### ARTICLE
Other representation of Gamma Incomplete function

Question

I have a question regarding Gamma Incomplete function:

In the "Table of Integrals, Series, and Products, Seventh Edition" equation $8.353.3$ page $900$, there is a defenition for the incomplete gamma function in the case $a < 1$ and $x > 0$

$$ \Gamma(a,x)=\frac{\rho^{-x}x^{a}}{\Gamma(1-a)} \int_0^\infty \frac{e^{-t} t^{-a}}{x+t} dt$$

what is $ \rho $ in the above equation? I thought this might be a but I tried to derive the above formula but I don't got the same result.

### INFORMATION SUPPLIED
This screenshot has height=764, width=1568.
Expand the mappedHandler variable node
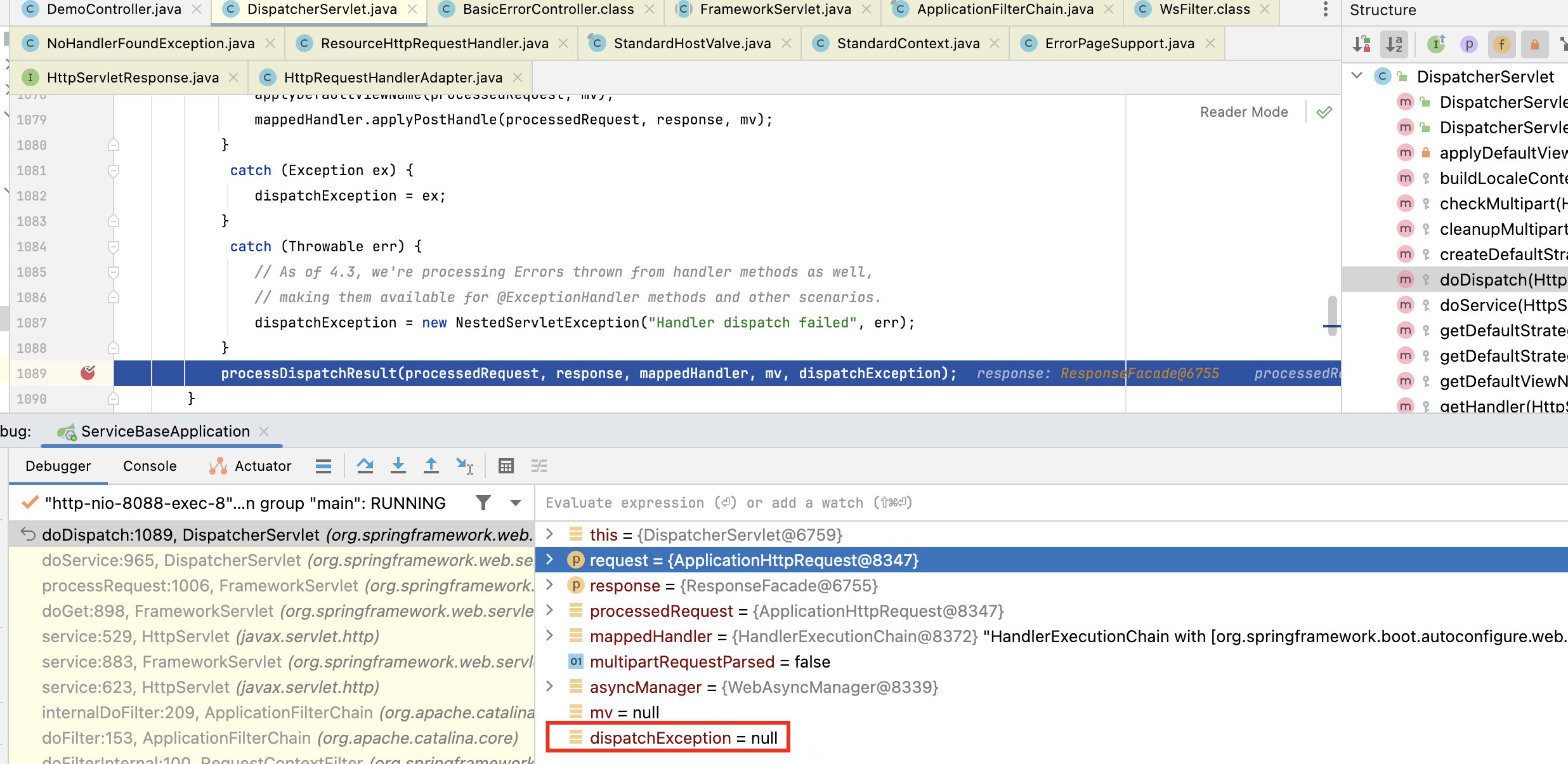[550, 636]
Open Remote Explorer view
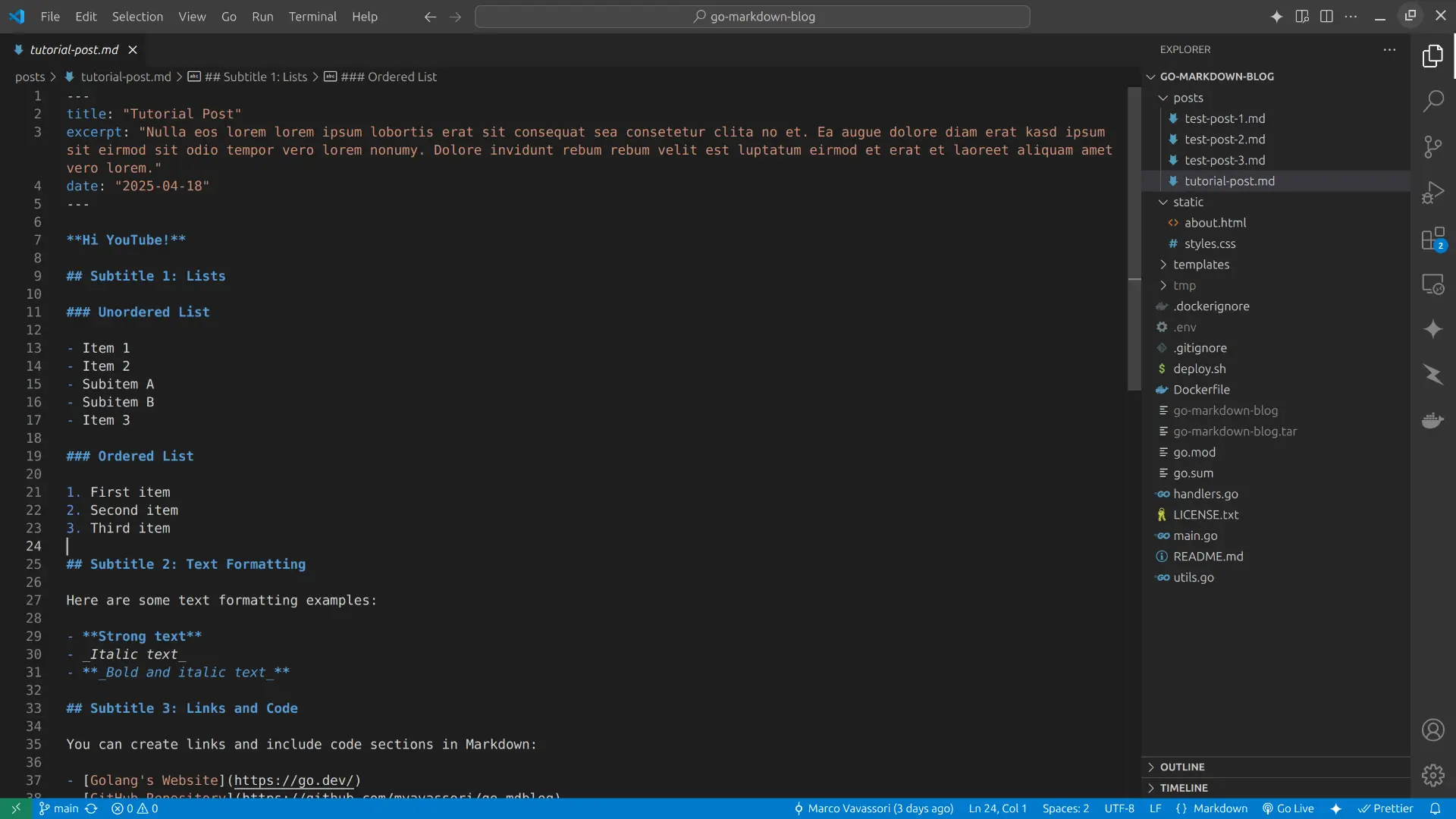The height and width of the screenshot is (819, 1456). coord(1432,284)
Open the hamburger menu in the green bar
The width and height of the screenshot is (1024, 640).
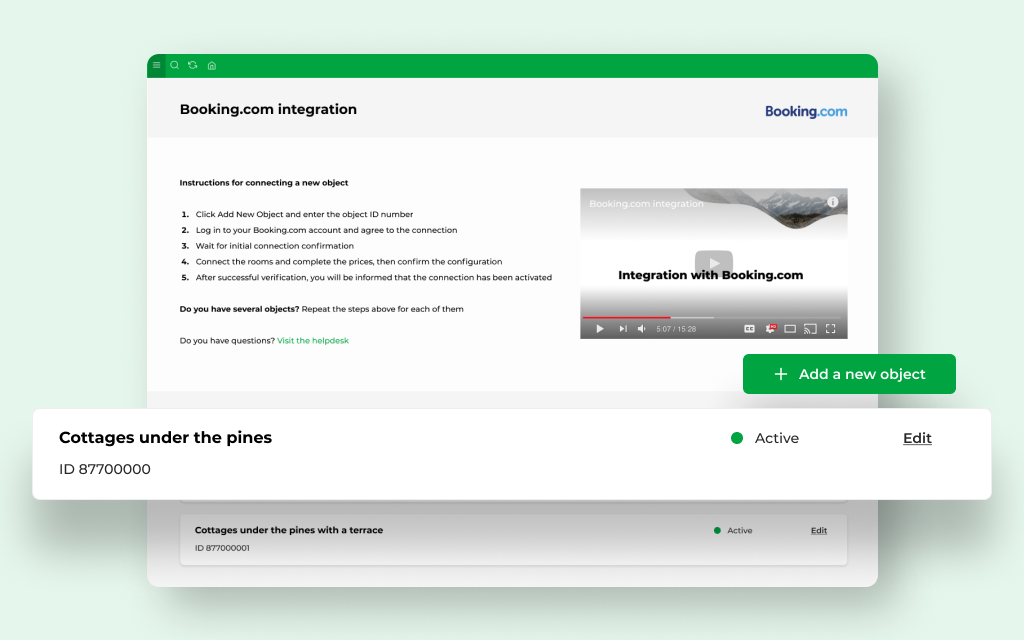(x=156, y=65)
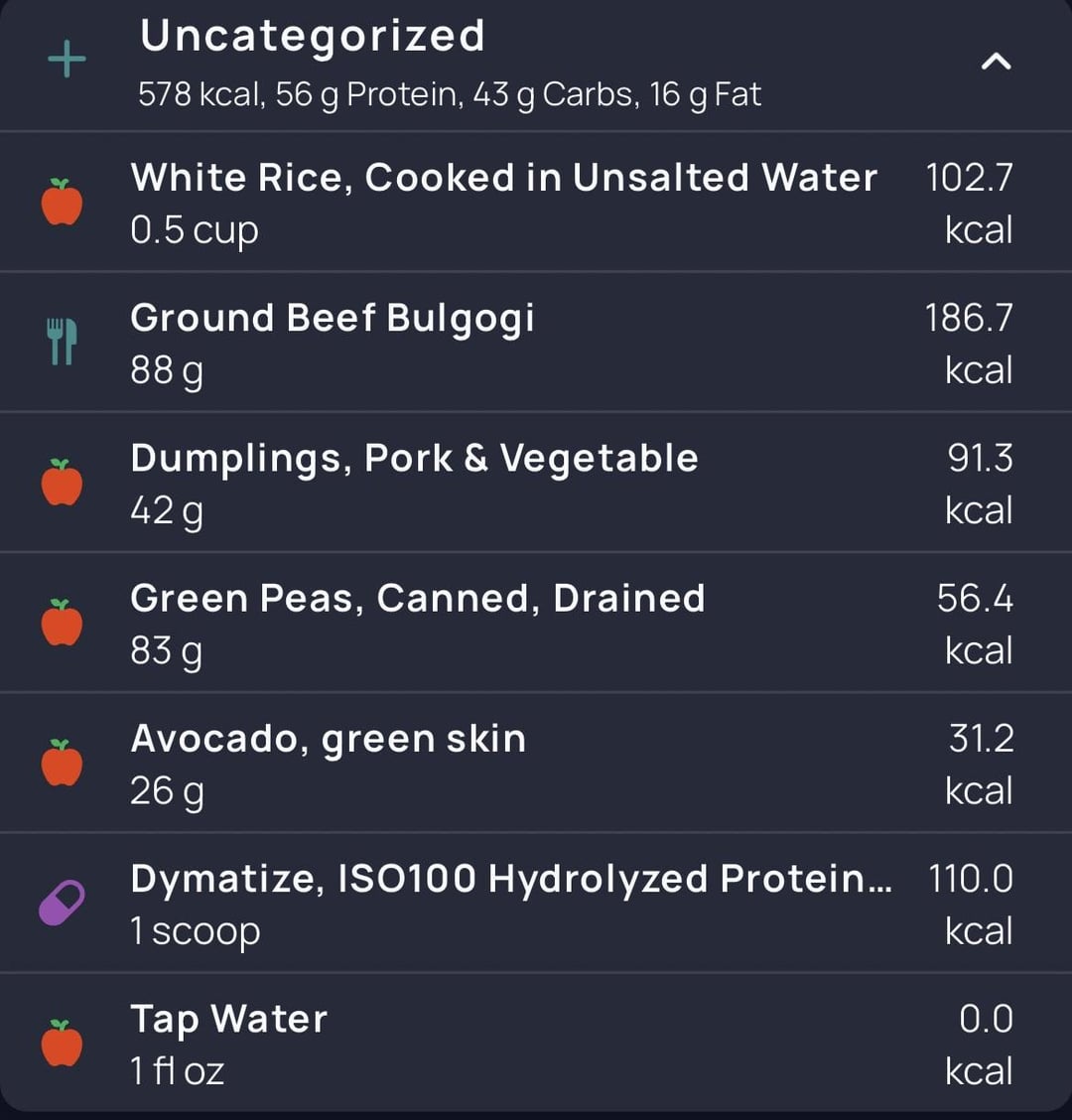Click the fork and knife recipe icon
The width and height of the screenshot is (1072, 1120).
pyautogui.click(x=63, y=342)
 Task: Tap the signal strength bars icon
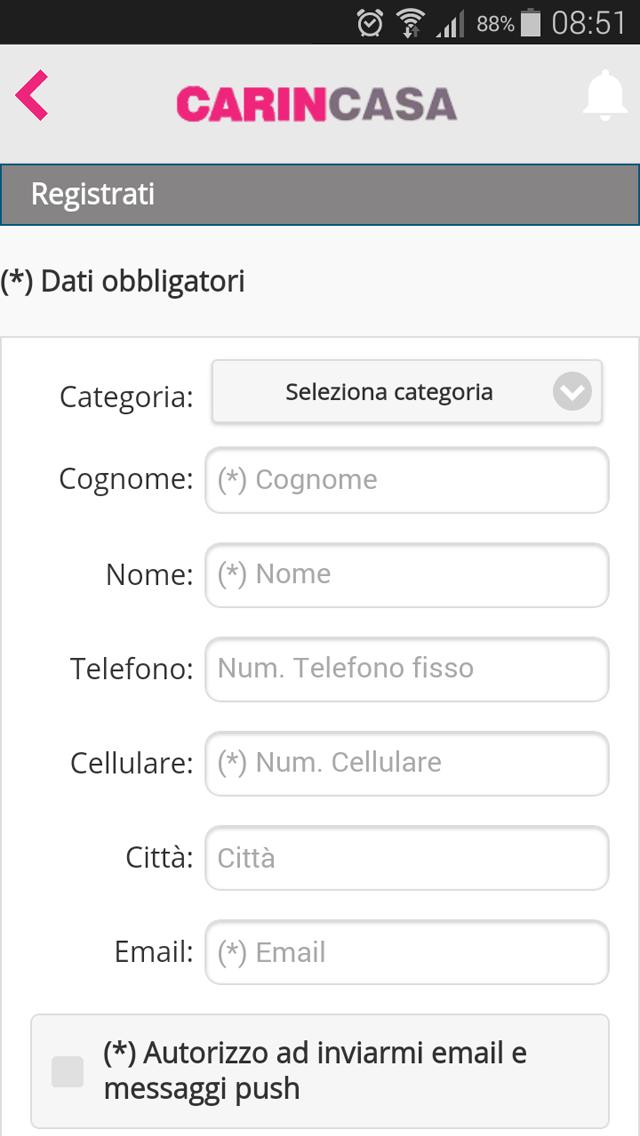pos(450,24)

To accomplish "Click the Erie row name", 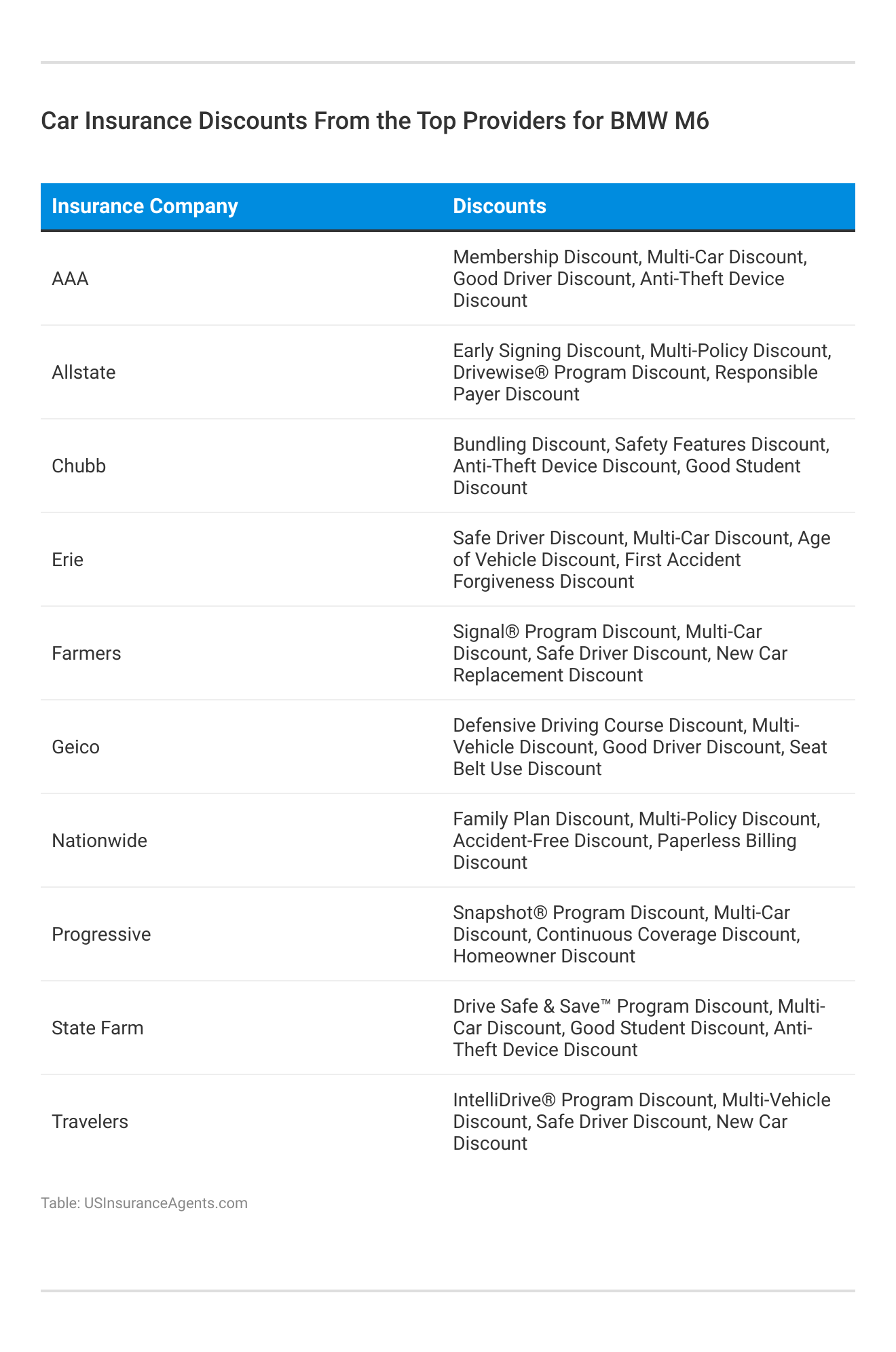I will click(68, 560).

### EXERCISE OBJECTIVE
Reproduce the part of the incomplete gamma function post above between "Other representation of" and "the same result.", inclusive.

### SOLVED PROBLEM
Other representation of Gamma Incomplete function

Question

I have a question regarding Gamma Incomplete function:

In the "Table of Integrals, Series, and Products, Seventh Edition" equation $8.353.3$ page $900$, there is a defenition for the incomplete gamma function in the case $a < 1$ and $x > 0$

$$ \Gamma(a,x)=\frac{\rho^{-x}x^{a}}{\Gamma(1-a)} \int_0^\infty \frac{e^{-t} t^{-a}}{x+t} dt$$

what is $ \rho $ in the above equation? I thought this might be a but I tried to derive the above formula but I don't got the same result.